** PAGE EXCERPT follows **

Towards Less Artificial Intelligence: Recurrent Spiking Neuronal-Astrocytic Networks Operating at the Edge of Chaos

Vladimir Ivanov, Department of Computer Science

Examination Committee: Professor Konstantinos Michmizos (Chair), Professor Casimir Kulikowski, Professor Thu Nguyen, Professor Eric Allender

Abstract

Recurrent networks are the most brain-like and, ironically, the most difficult to train learning models. In my talk, I will propose that there could be fundamental parts and design methods missing in current neuromorphic learning models, which prevents them from performing on par with biology. I will give an overview of our rather heretic efforts to α) decipher the network-level principles of intelligence in a fundamentally new perspective that incorporates glial cells, the abundant yet long-neglected non-neuronal brain cells, and β) develop the next generation of less artificial, intrinsically intelligent, algorithms, that can be seamlessly integrated into newly developed neuromorphic hardware.
  In the first part of my talk, I will present our computational exploration of a fascinating possibility that a single astrocytic cell is monitoring the computational performance of neuronal networks. Specifically, I will propose a biophysically constrained model of an astrocyte that exhibits homeostatic plasticity and learns to become receptive of chaotic dynamics in its synaptic space, emulated as a modified 2-Dimensional Ising model. I will further show how an astrocyte, using the frequency of its intracellular calcium activity, can impose criticality in recurrent biological networks and their artificial counterparts, both of which are complex nonlinear dynamical systems that maximize their computational capacity at the edge of chaos, where systems can balance robustness and versatility.

** End of PAGE EXCERPT **
** RECORD EXTRACTS follows **

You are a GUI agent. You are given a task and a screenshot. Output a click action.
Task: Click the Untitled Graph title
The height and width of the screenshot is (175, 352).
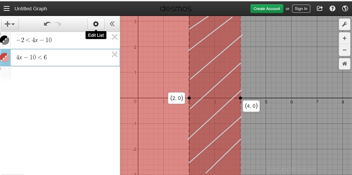31,9
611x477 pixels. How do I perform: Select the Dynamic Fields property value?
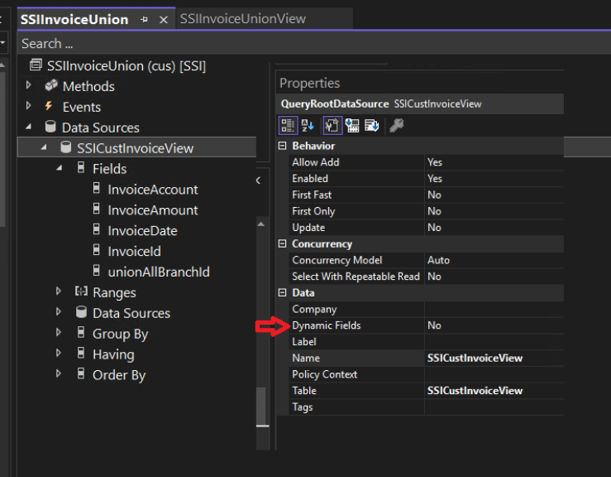(x=494, y=325)
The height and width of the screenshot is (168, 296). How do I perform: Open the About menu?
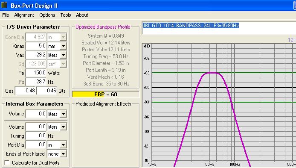pyautogui.click(x=82, y=15)
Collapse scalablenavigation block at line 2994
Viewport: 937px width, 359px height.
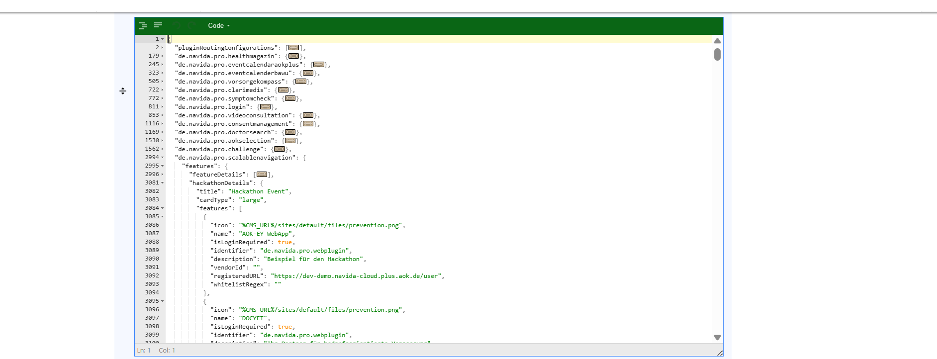162,158
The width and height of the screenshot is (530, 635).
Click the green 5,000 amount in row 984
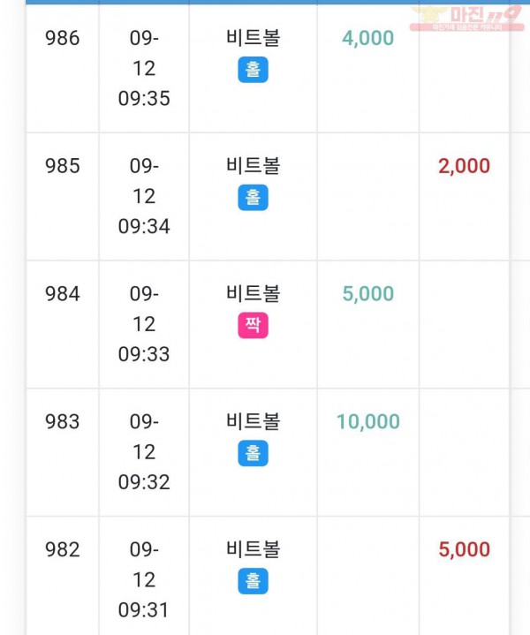(x=368, y=294)
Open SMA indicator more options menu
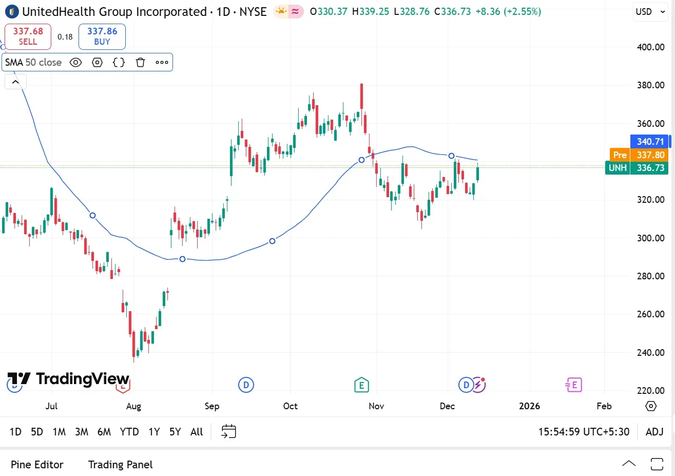The width and height of the screenshot is (675, 476). pyautogui.click(x=162, y=63)
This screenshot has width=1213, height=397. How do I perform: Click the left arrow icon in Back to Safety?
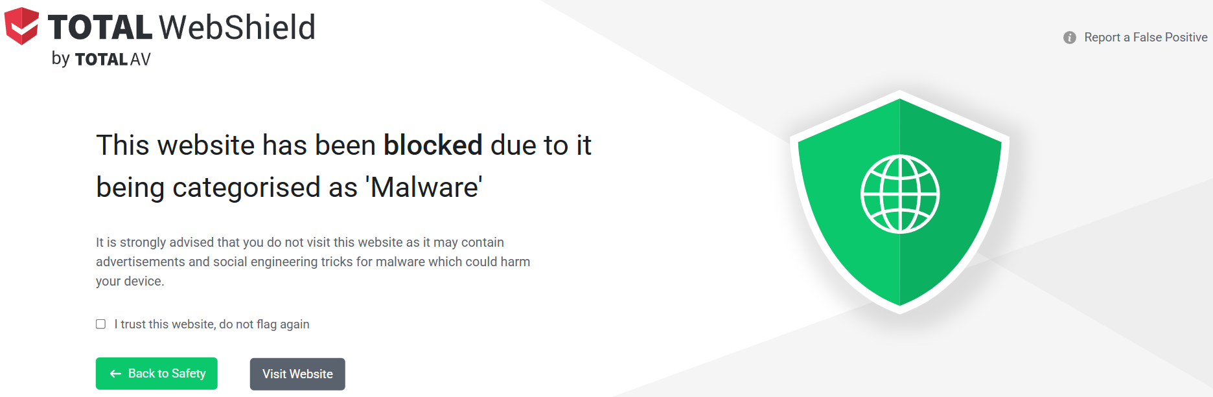pos(116,374)
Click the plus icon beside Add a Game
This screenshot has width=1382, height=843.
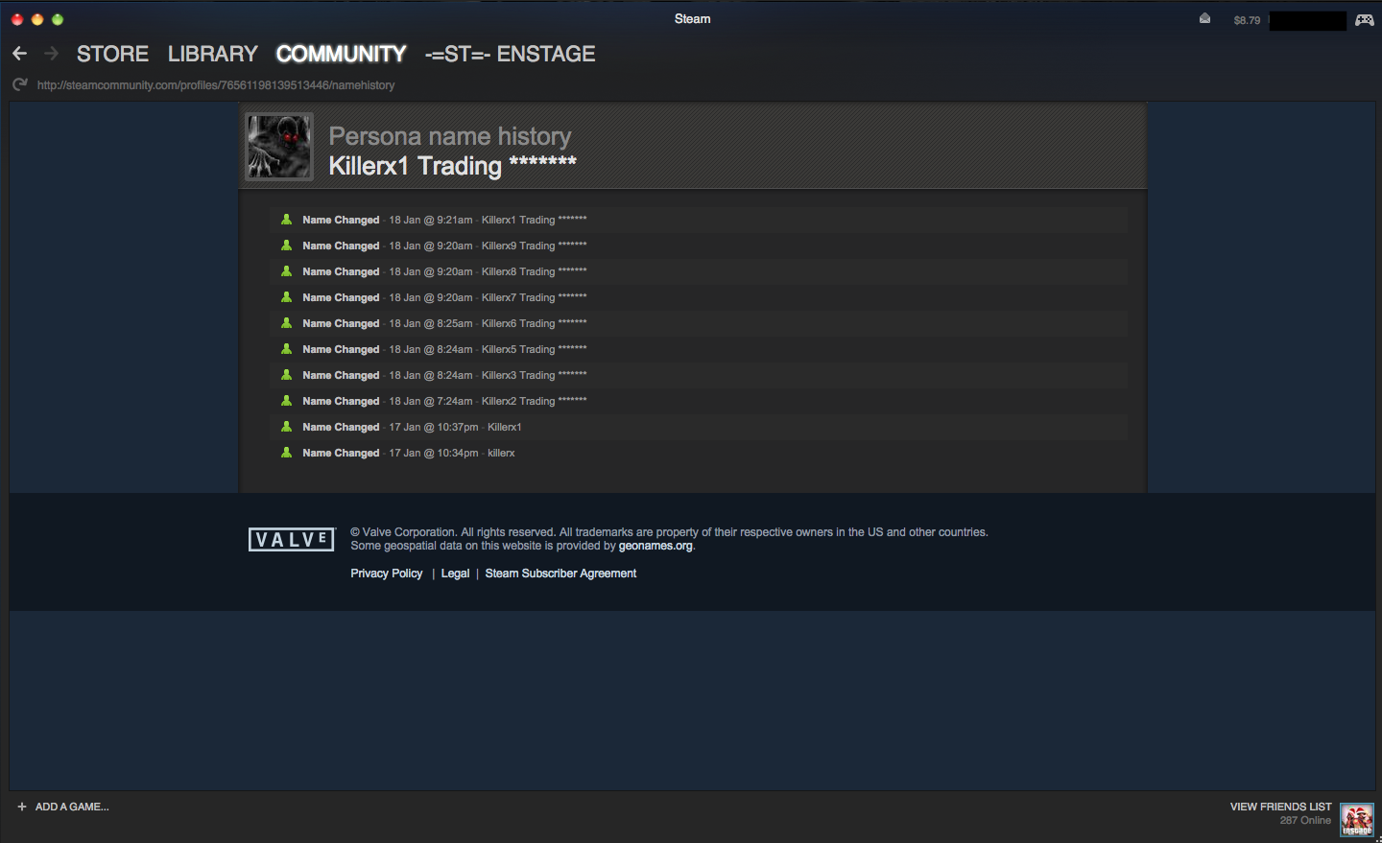tap(22, 807)
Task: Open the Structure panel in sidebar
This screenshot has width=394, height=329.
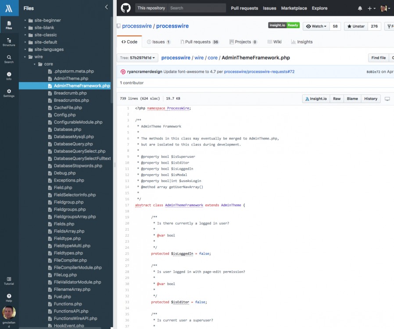Action: coord(9,42)
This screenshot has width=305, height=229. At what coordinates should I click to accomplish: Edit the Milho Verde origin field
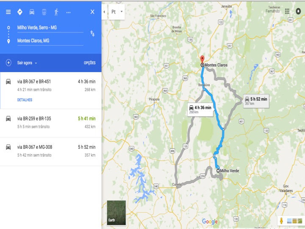tap(50, 28)
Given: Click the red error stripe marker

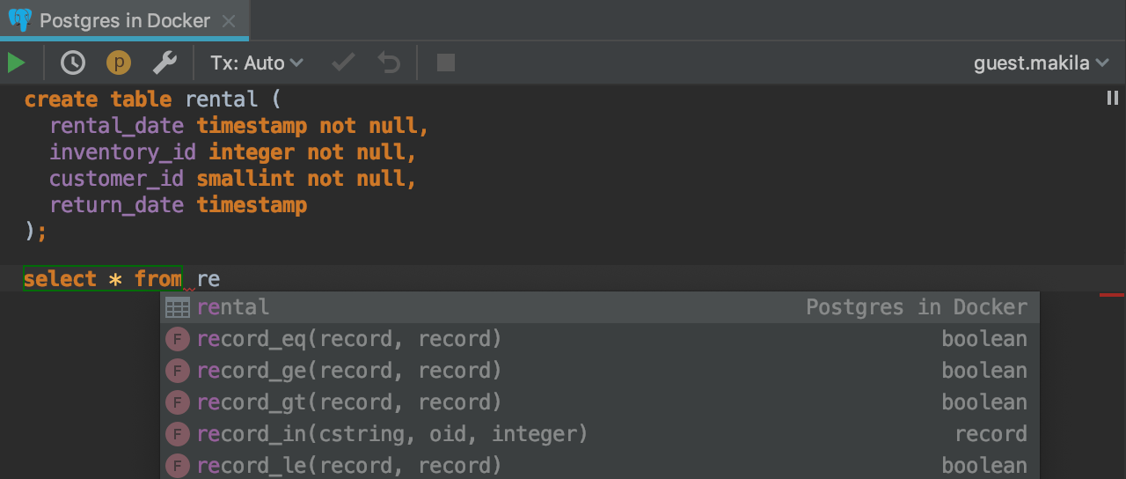Looking at the screenshot, I should tap(1112, 295).
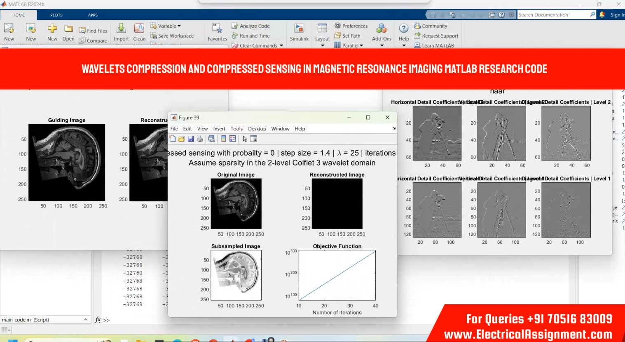Switch to the PLOTS tab

tap(56, 15)
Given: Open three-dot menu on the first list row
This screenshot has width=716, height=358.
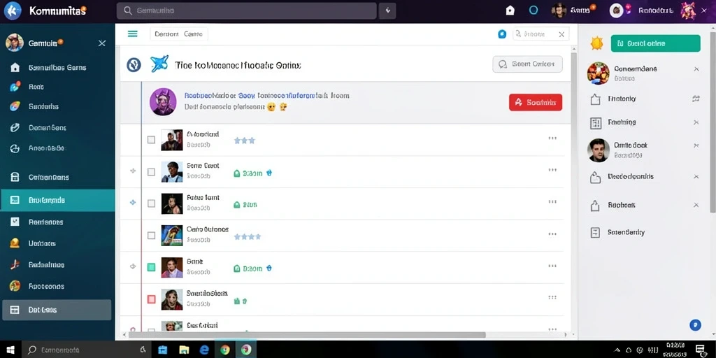Looking at the screenshot, I should [552, 138].
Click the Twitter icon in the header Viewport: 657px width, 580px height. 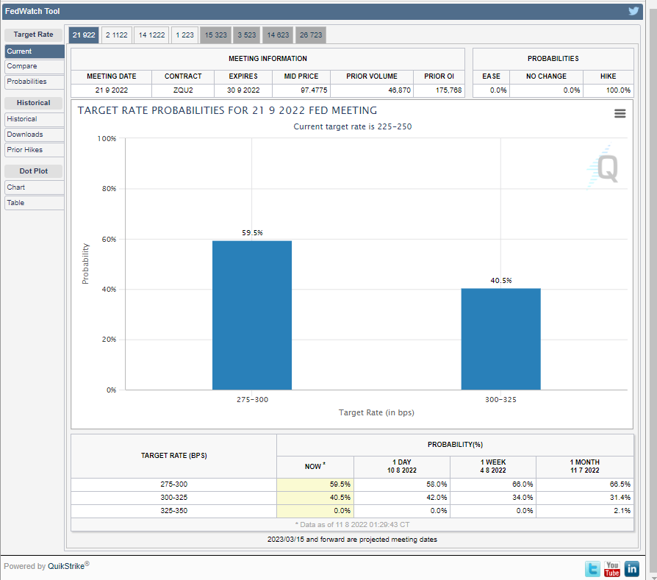point(633,11)
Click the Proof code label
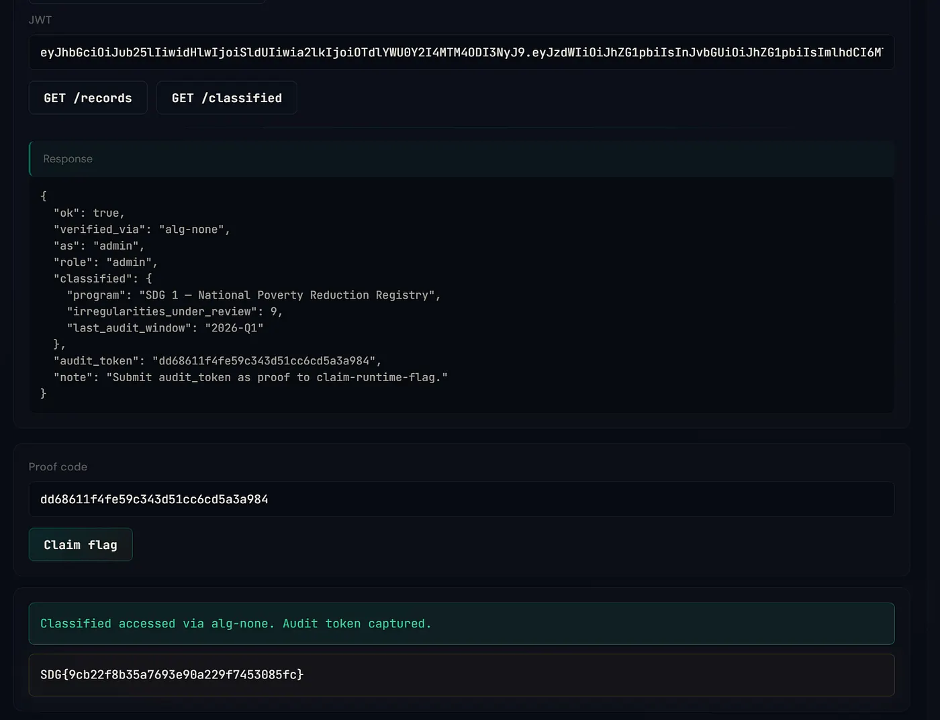 pos(58,467)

** End of RECORD EXTRACTS **

**TASK 1:** In the abstract on spiking neuronal-astrocytic networks, what model emulates the chaotic dynamics in the astrocyte's synaptic space?
**TASK 2:** Continue the abstract on spiking neuronal-astrocytic networks from its final sentence.

**RESULT 1:** A modified 2-Dimensional Ising model.

**RESULT 2:**
  In the second part of my talk, I will describe how we are translating our computational understanding of the role of the non-neuronal cells into recurrent neuronal networks. Specifically, I will describe how non-neuronal plasticity mechanisms can regulate an Izhikevich-type spiking neuronal network (SNN). I will further demonstrate that the distribution of network spike velocities significantly impacted the network’s oscillation frequency and synchronization, both of which are heavily linked to information processing and learning in the brain.
  I will conclude my presentation by describing our efforts to translate our findings into Intel’s Loihi, a neuromorphic research chip that is available in a handful of research sites in the world, including our Lab.